Making Every Word Count. Author photo of David Galef.

Making Every Word Count.

A Chat With David Galef, Author of Brevity: A Flash Fiction Handbook


The first draft of this Introduction had reached 300 words when I remembered I was writing about a book titled Brevity, proof enough that shorter forms can be just as challenging as longer works. An entertaining mix of instruction, exercises, and fiction from a diverse slate of writers, Brevity: A Flash Fiction Handbook is a much-needed guide to writing flash fiction. David Galef, who directs the Creative Writing Program at Montclair State University, has written an insightful and useful new book for teachers and writers of flash. Galef shared his thoughts in a recent interview.

Interview by Chuck Augello


What inspired you to write a flash fiction handbook?

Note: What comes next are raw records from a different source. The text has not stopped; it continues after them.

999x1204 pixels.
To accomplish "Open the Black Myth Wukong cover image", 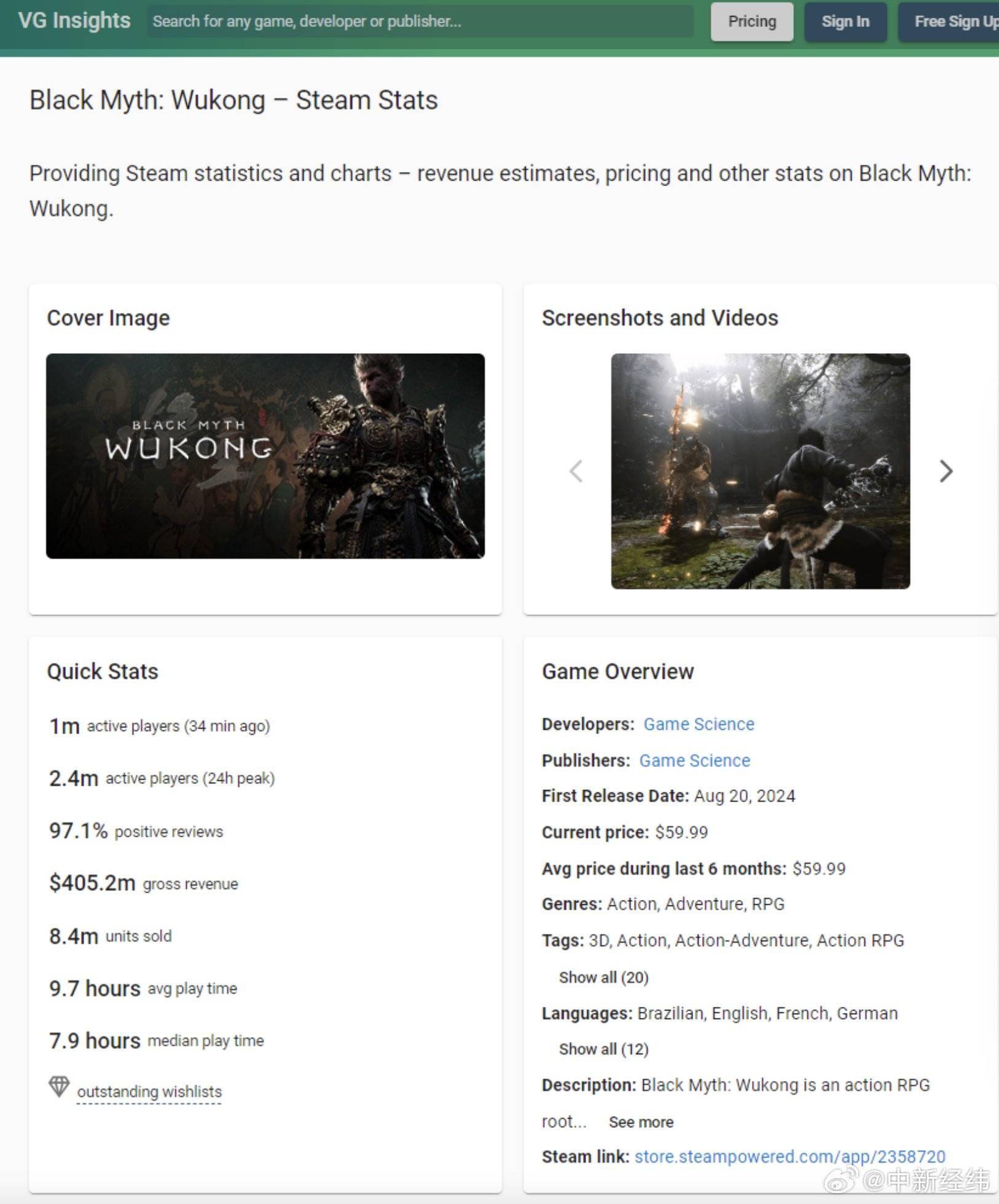I will (x=265, y=456).
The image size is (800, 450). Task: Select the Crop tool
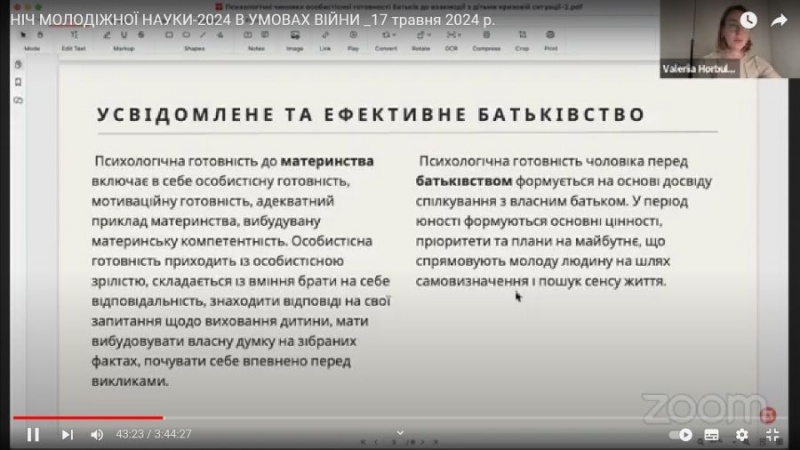click(522, 38)
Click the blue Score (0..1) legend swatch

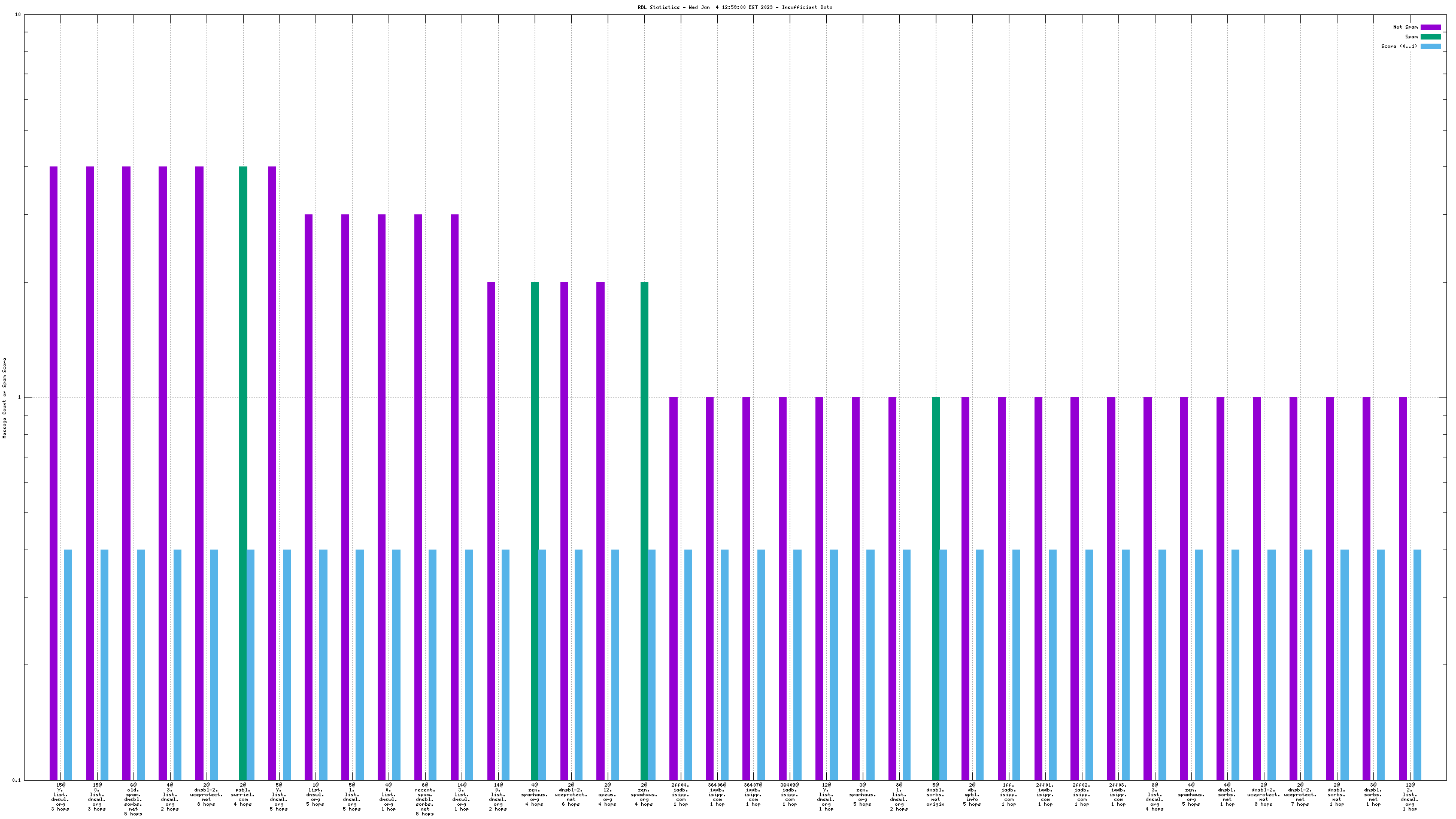[x=1430, y=46]
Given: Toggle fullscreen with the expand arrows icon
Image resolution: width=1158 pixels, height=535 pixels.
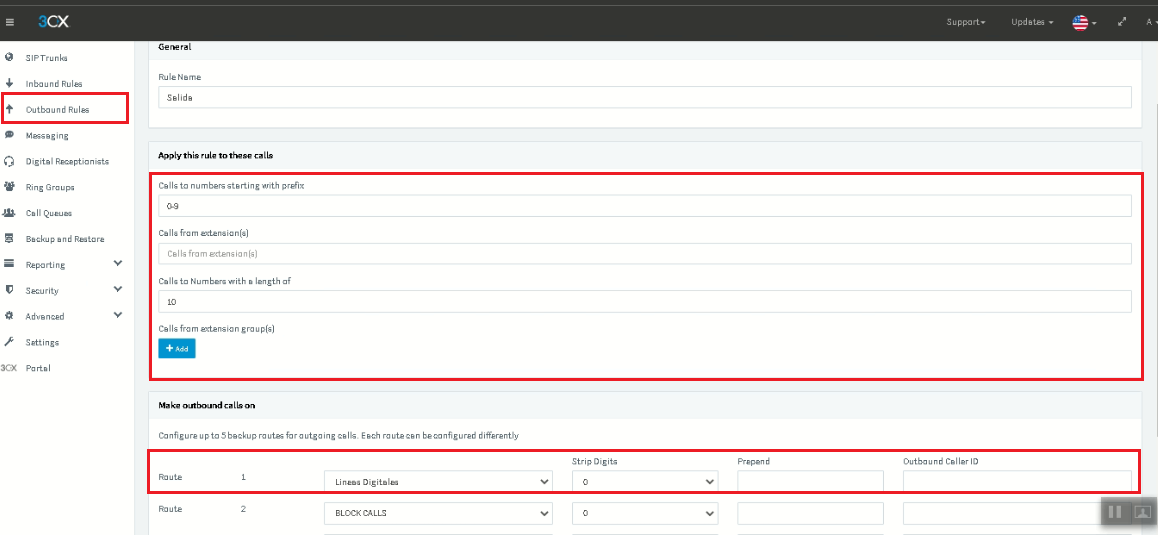Looking at the screenshot, I should point(1122,22).
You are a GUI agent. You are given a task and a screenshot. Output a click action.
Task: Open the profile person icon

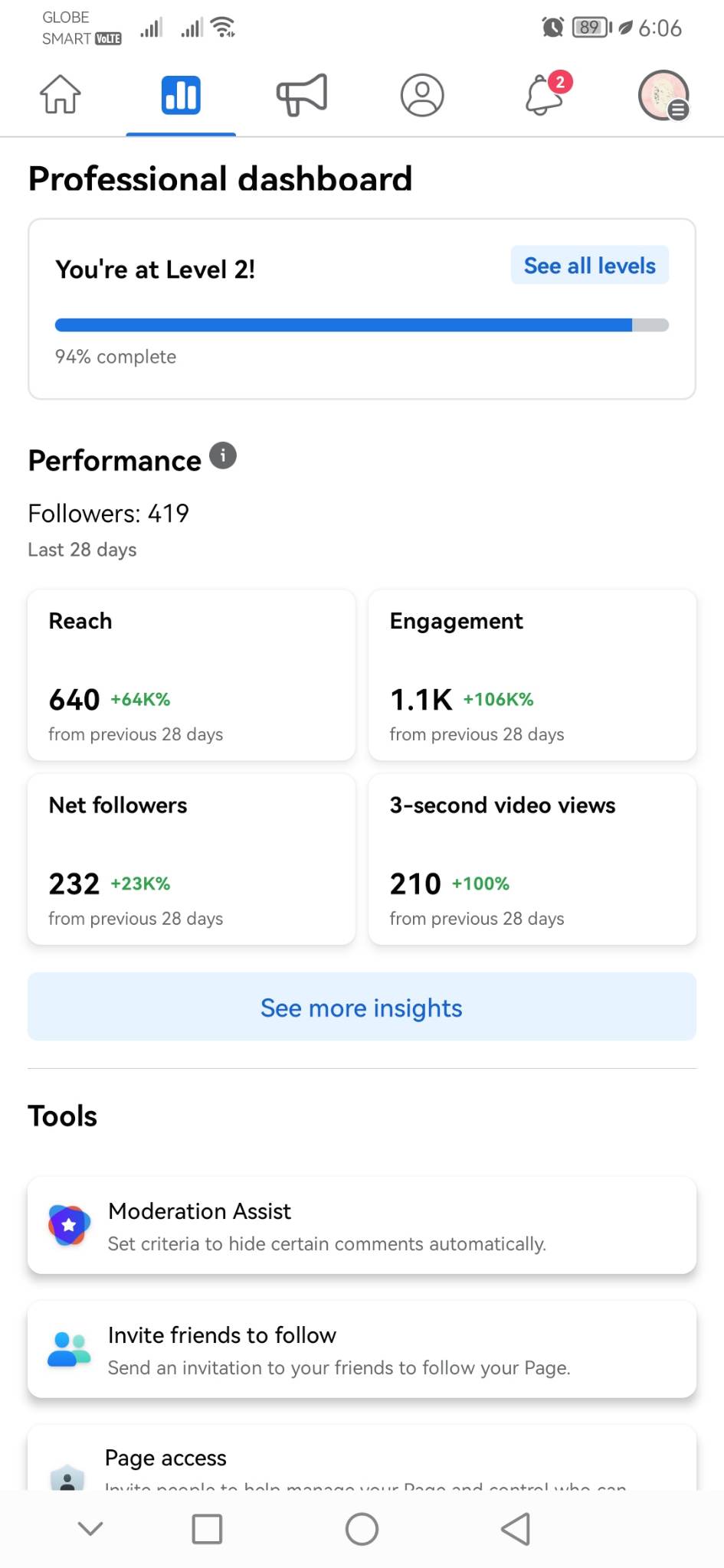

As the head of a creative writing program, I’ve been asked and asked about writing some kind of manual. I’ve been sent examination copies of everything from triple-genre textbooks to writing your novel while doing yoga. But I’d been teaching workshops based on short fiction for years, and it finally occurred to me this area could really use a textbook. No one had put out a book with systematic chapters on what kind of stories you could pack into a small space. Brevity: A Flash Fiction Handbook has sections on the vignette, the what-if premise, the character sketch, the twist story, dialogues, stories disguised as letters, and so on, as well as chapters on how to cut wordage and the vanishing point of the form. Short answer: I wanted to fill a gap.

In the Introduction you discuss the development of flash fiction. Can you give a brief recap for readers who might be unfamiliar with the background?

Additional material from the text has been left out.